The model is tested over a long time separation, and the results are summarized in Table 11. Only the identification accuracies have their equivalent state-of-the-art comparison, but individual and scope verification results are documented for future research comparison.

The model performance drops significantly when the time separation between the enrollment and classification increases. However, the model is still able to achieve more than 69% for TPR when FPR is at 1%, and less than 11% EER for individual verification. For scope verification, the model obtains more than 49% TPR at 10% FPR, and less than 28% EER. The model identifies at more than 64% accuracy. We provide the ROC curves for these verification tests in Appendix A to support the results in Table 11, and they also provide all TPR against FPR for future research comparison.

6.3. All Time Separation Test

The model performance for all time separation tests is presented as a metric against the time separation graph in Appendix A. This research is the first in the literature to present results in this format, and it could be used for future research comparison. It is important to evaluate a model against all the time separations instead of choosing the best-performing time separation only. Generally, the model’s performance decreases as the time separation increases.

6.4. Performance Comparison with Other Methods

In this section, the model performance in this research is compared with the state-of-the-art methods. The results are grouped by test databases for more meaningful comparisons instead of aggregating results from multiple databases as in [21,23].

6.4.1. Individual Verification over Short Time Separation

Table 12 shows the performance of individual verification over short time separation performed using various methods.

Our design underperforms specialized designs of Ingale et al. at CEBSDB, ECGIDDB, and PTBDB. Since Ingale et al. test different combinations of segmentation, filter, and feature extraction, we choose the best results for comparison. The best combination for CEBSDB is fixed-width segmentation, IIR filter, and fiducial features; for ECGIDDB, there is fixed-width segmentation, IIR filter, and DTW features; for PTBDB, there is R-R segmentation, Kalman filter, and fiducial features. It is also worth noting that, for PTBDB, we use different ECG recordings for enrollment and classification, but Ingale et al. use the same recording sessions for both.

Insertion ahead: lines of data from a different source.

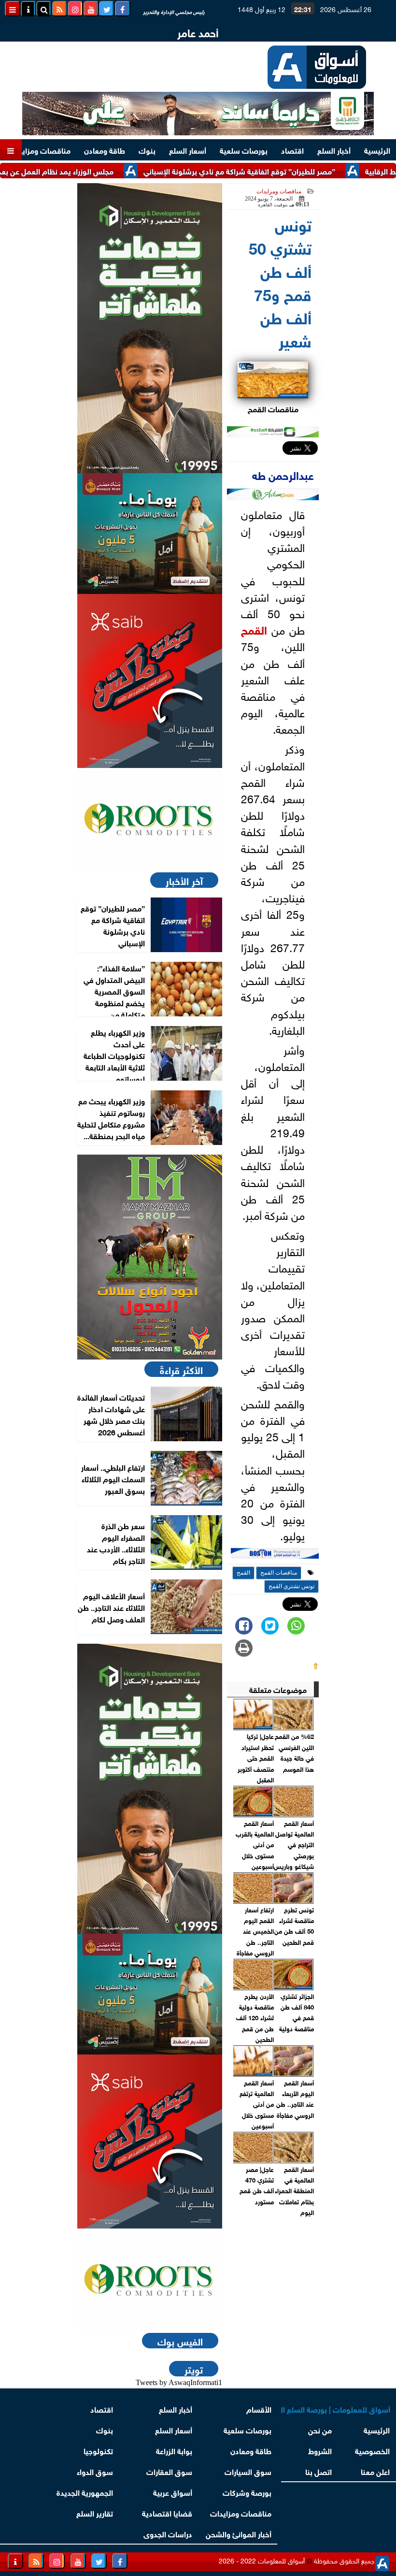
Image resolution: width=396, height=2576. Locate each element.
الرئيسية (377, 149)
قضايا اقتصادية (167, 2512)
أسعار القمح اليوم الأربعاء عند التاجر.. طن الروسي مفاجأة (295, 2098)
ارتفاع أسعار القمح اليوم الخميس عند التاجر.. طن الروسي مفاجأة (255, 1931)
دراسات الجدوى (167, 2533)
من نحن (320, 2429)
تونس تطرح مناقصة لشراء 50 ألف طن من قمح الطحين (294, 1925)
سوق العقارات (169, 2470)
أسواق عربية (172, 2491)
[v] (275, 1555)
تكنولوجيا (98, 2450)
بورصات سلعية (244, 149)
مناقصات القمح (278, 1572)
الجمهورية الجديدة (85, 2491)
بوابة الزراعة (174, 2450)
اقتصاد (292, 149)
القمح (254, 629)
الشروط (320, 2450)
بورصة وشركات (247, 2491)
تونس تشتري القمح (291, 1586)
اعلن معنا (375, 2470)
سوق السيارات (248, 2470)
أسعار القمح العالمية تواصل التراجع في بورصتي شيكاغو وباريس (294, 1844)
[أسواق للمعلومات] (149, 819)
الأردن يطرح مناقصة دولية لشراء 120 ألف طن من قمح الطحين (254, 2017)
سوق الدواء (95, 2470)
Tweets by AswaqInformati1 (179, 2382)
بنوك (147, 149)
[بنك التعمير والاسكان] (149, 328)
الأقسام (258, 2408)
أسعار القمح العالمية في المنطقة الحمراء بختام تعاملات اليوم (294, 2190)
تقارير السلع (94, 2512)
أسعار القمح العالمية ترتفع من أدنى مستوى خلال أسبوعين (256, 2104)
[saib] (149, 681)
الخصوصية (372, 2450)
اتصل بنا (318, 2470)
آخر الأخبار (184, 880)
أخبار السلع (334, 149)
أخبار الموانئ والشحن (238, 2533)
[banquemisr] (149, 533)
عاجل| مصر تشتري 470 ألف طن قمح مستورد (256, 2185)
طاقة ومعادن (104, 149)
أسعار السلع (187, 149)
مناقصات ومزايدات (40, 149)
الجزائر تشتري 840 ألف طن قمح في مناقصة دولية (296, 2012)
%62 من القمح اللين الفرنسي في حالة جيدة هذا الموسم (294, 1752)
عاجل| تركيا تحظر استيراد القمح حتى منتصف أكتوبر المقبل (255, 1757)
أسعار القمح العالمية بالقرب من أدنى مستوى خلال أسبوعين (254, 1844)
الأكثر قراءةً (181, 1369)
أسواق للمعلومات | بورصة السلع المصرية (335, 2408)
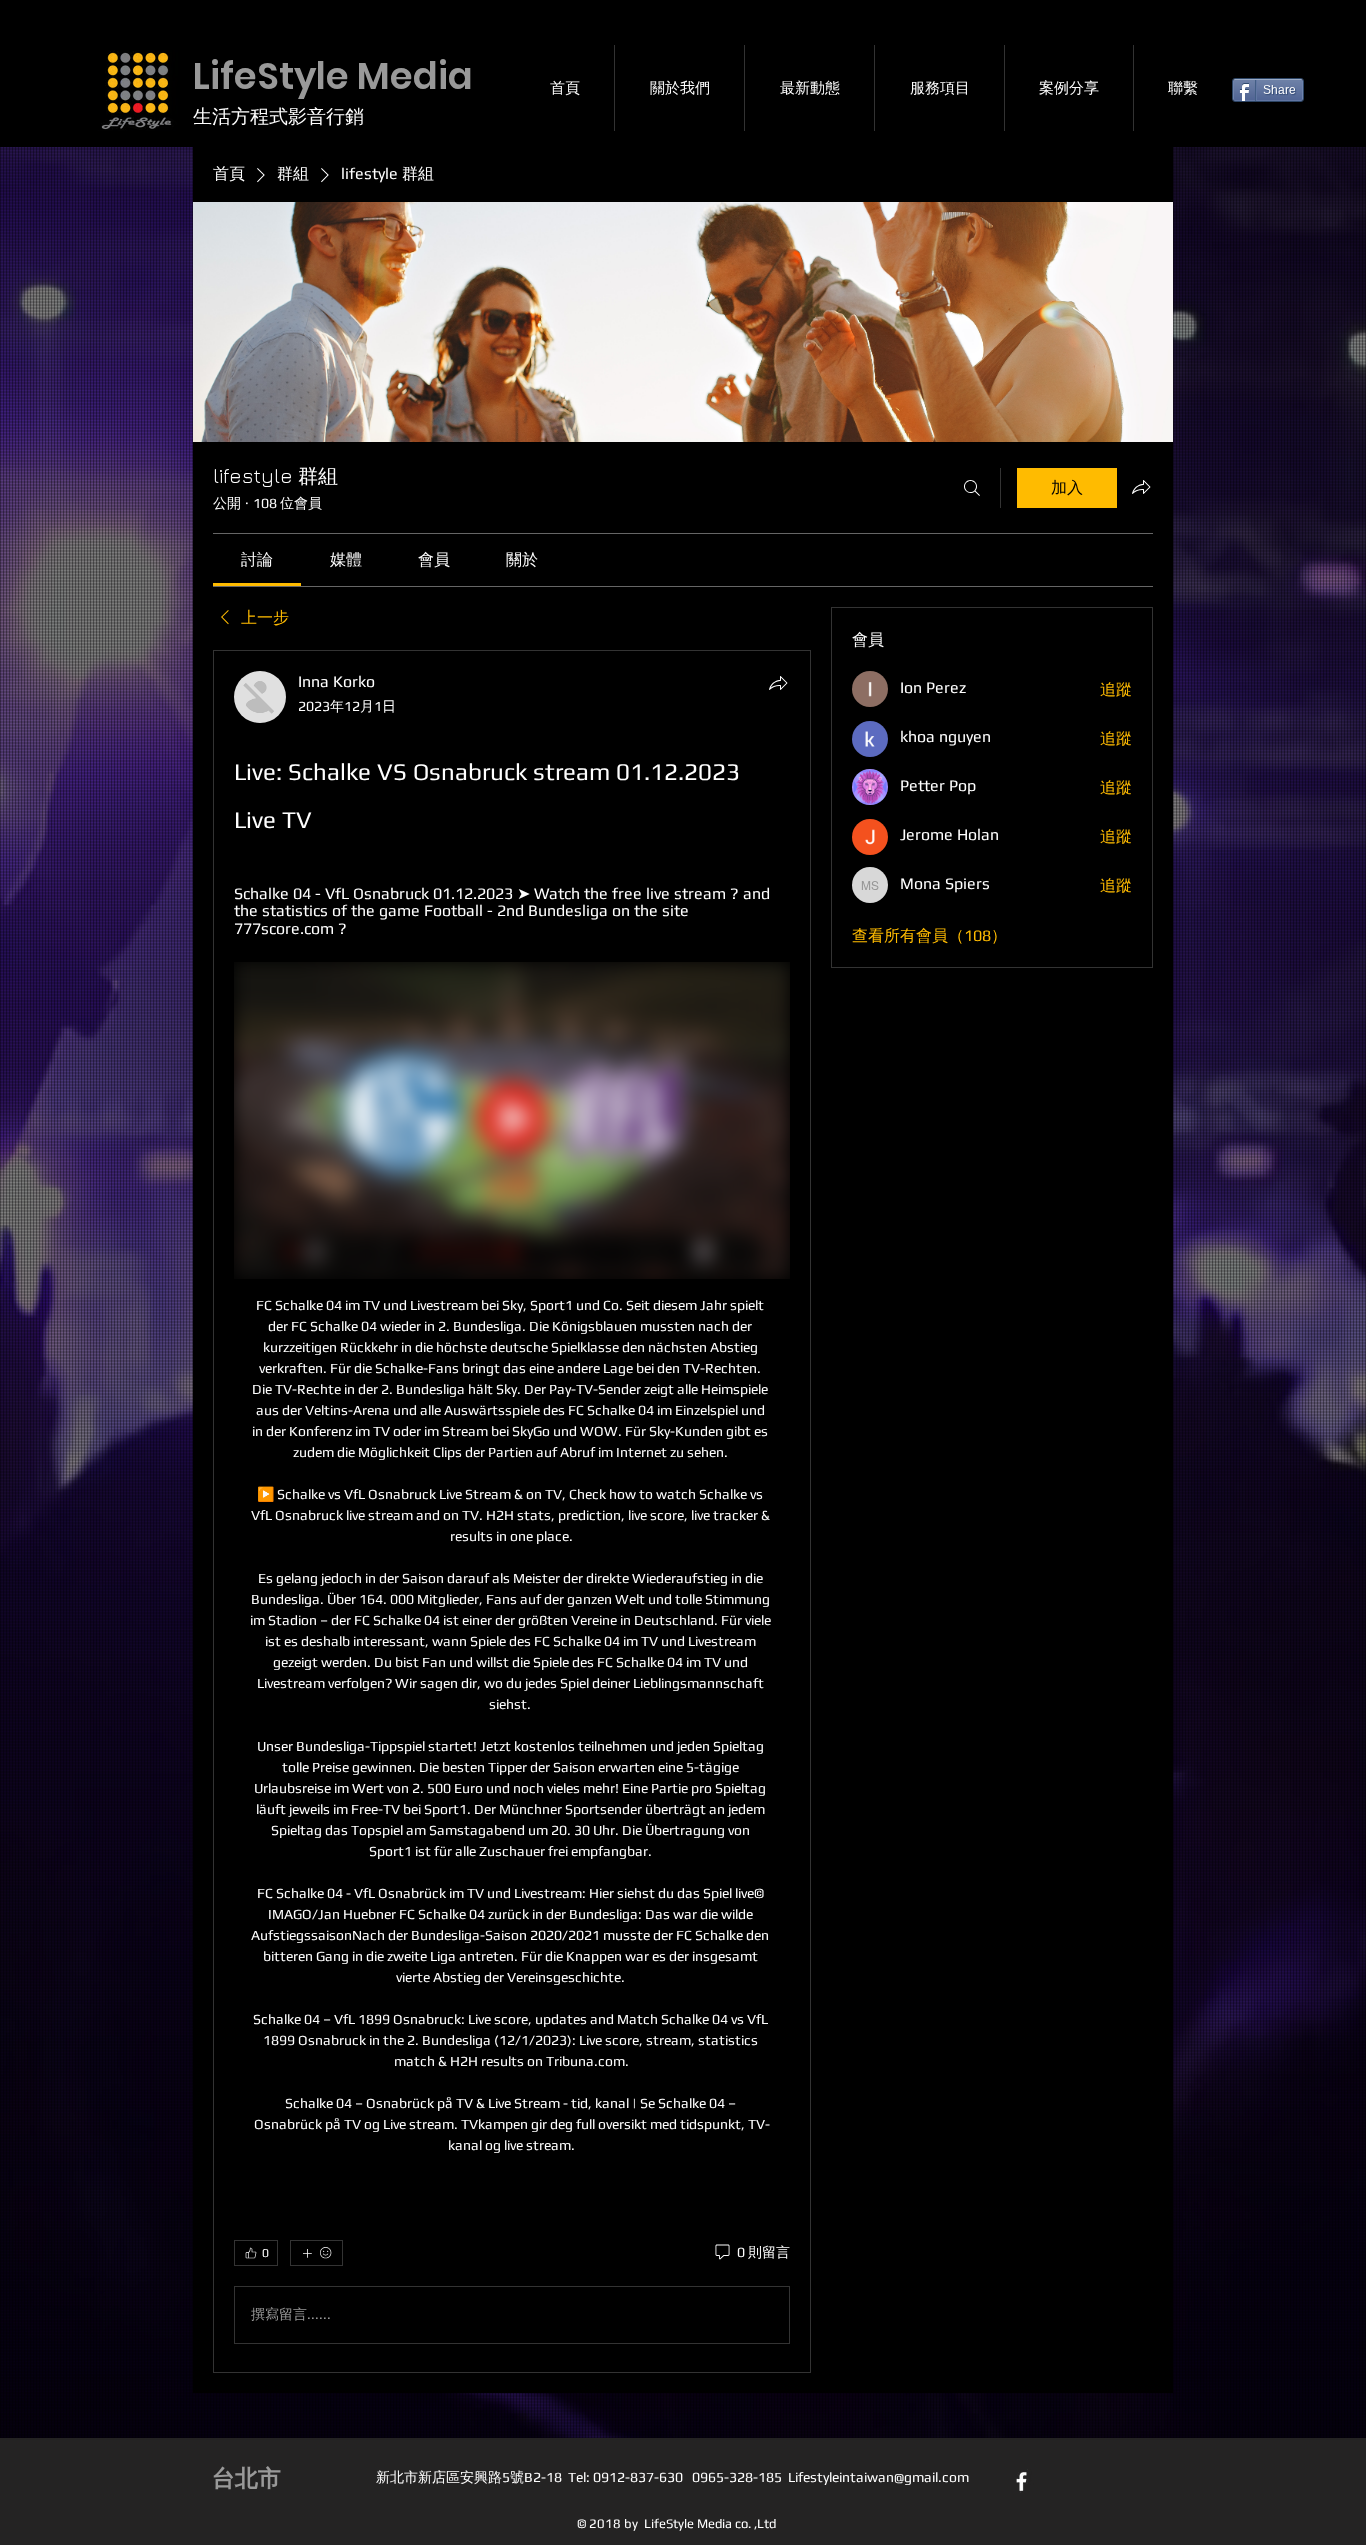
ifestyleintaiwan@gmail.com (882, 2477)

Our design underperforms the RNN design of Salloum et al. [22] at ECGIDDB in terms of EER. However, to achieve 0% EER, they use up to 80% of the 89 subjects in the database for training, leaving 20% for testing. Our design outperforms the PCA design of A. Pal and Y. N. Singh at PTBDB.

6.4.2. Closed Identification over Short Time Separation

Table 13 shows the performance comparison of closed identification over short time separation using various methods.

Our design outperforms HeartID of Zhang et al. and cascaded CNN of Li et al. at AFDB, CEBSDB, NSRDB, and STDB. HeartID is a specialized design, i.e., one model is trained for one database. However, the cascaded CNN is a generalized design in that the testing databases are completely separated from the training databases, which is closer to our design.

The random forest design of Tan et al. [5] performs the best at NSRDB and ECGIDDB. However, they randomly select 67% of the extracted heartbeats for enrollment. This means that some of the enrollment lengths could span a long period of time. For instance, some of the recordings in ECGIDDB are 6 months apart, which means that randomly selected heartbeats from these recordings may spread over 6 months.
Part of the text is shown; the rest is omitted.